** BEGIN EXCERPT TO READ **
Cisco SD-WAN Data Policies

Data policies are one powerful tool for Cisco SD-WAN to deliver its promises. They allow specific traffic flows to be redirected or steered in a particular way within or throughout the SD-WAN overlay network. More specifically, Data Policies allow the solution to do:

• Any modification affecting data plane forwarding
  • E.g. Packet marking, specific transport forwarding, Application Aware Routing (AAR), NAT, traffic redirection

Provisioning:

Policies can be provisioned in two ways:

• Centralized
  • Pushed from vManage to vSmart through a NETCONF transaction and then advertised to Edge devices by vSmart via OMP – affects all edges matched by a list
• Localized
  • Pushed from vManage directly to Edge devices through a NETCONF transaction – affects specific devices requiring tailored policies or settings (requires a feature template to reference it)

Which are the differences?

• Centralized Data policy – can only be one enabled per VPN per site ID
  • E.g. Packet marking, specific transport forwarding, Application Aware Routing (AAR), NAT, traffic redirection
  • Configuration does not stay in the Edge, it gets delivered through OMP and stored in the volatile RIB, hence, temporary – not persistent after reboot
• Localized Data Policy
  • E.g. QoS, ACLs
  • Configuration stays in the Edge, it gets delivered through NETCONF, akin to typing commands in the device’s CLI – persistent after reboot

Data Policy Structure (in CLI format)

Text version:

data-policy <name>
 vpn-list <name>
  sequence <n>
   match
    app-list <name>
    destination-data-ipv6-prefix-list <name>
    destination-data-prefix—list <name>
    destination-ip <ip-address>
    destination-ipv6 <ipv6-address>
    destination-port <port>
    dnsrequest | response
    dnsapp-list <name>
    dscp <dscp>
    packet-length <length>
    plp <plp>
    protocol <protocol>
    source-data-ipv6-prefix-list <name>
    source-data-ip-prefix-list <name>
    source-ip <ip-address>
    source-ipv6 <ipv6-address>
    source-port <port>
    tcp-syn
   !
** END EXCERPT TO READ **
**PROBLEMS**
**A)** From the SD-WAN data policy page, reproduce word for word the passage starting with "Which are the" and going on through "(in CLI format)".
**B)** According to the SD-WAN data policy page, how many centralized data policies can be enabled per VPN per site ID?
The material that comes next has nothing to do with the SD-WAN data policy page.
** BEGIN SUPPLIED INFORMATION **
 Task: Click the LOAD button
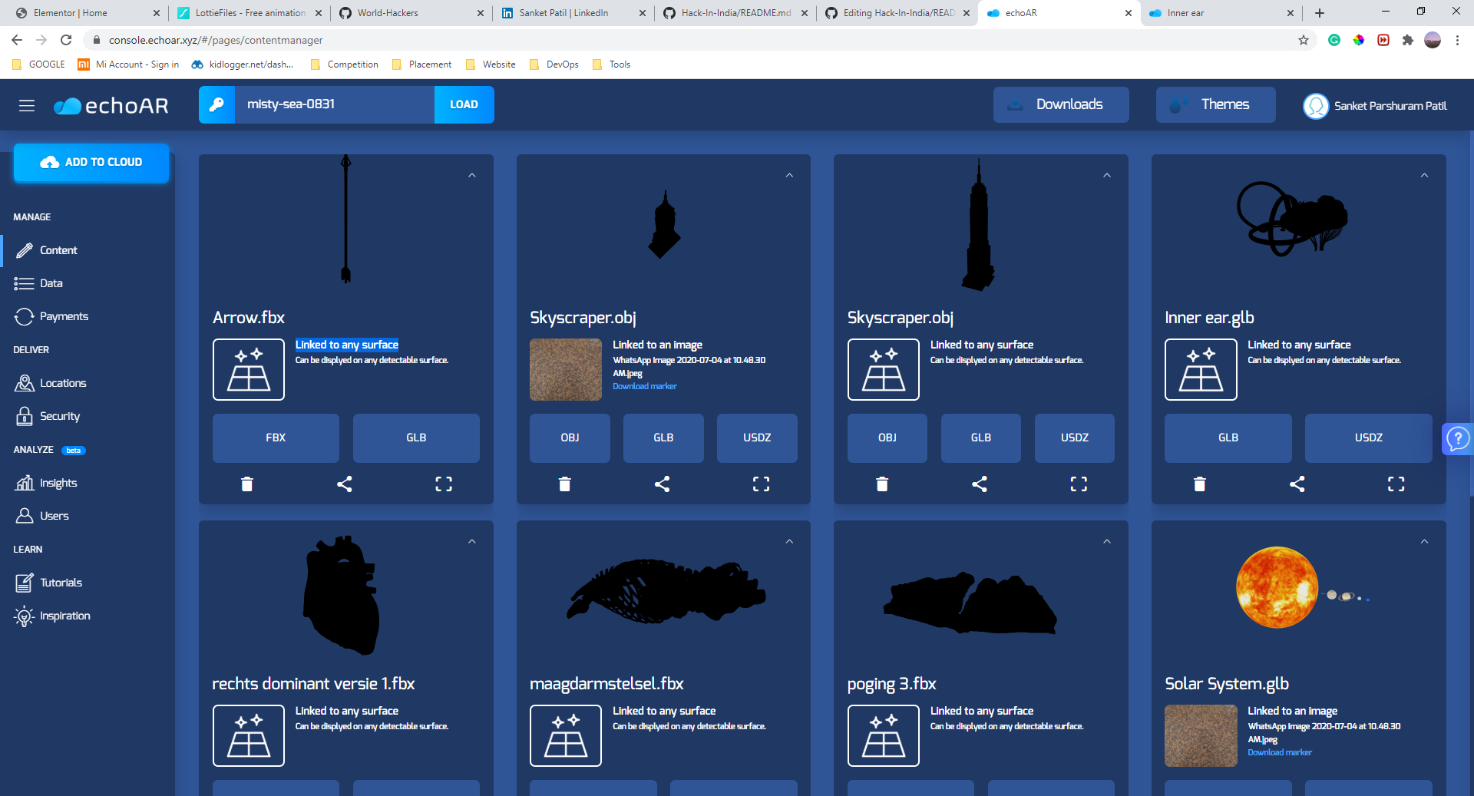click(x=464, y=104)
** END SUPPLIED INFORMATION **
**ANSWERS TO THE EXERCISE**
**A)**
Which are the differences?

• Centralized Data policy – can only be one enabled per VPN per site ID
  • E.g. Packet marking, specific transport forwarding, Application Aware Routing (AAR), NAT, traffic redirection
  • Configuration does not stay in the Edge, it gets delivered through OMP and stored in the volatile RIB, hence, temporary – not persistent after reboot
• Localized Data Policy
  • E.g. QoS, ACLs
  • Configuration stays in the Edge, it gets delivered through NETCONF, akin to typing commands in the device’s CLI – persistent after reboot

Data Policy Structure (in CLI format)

**B)** Only one.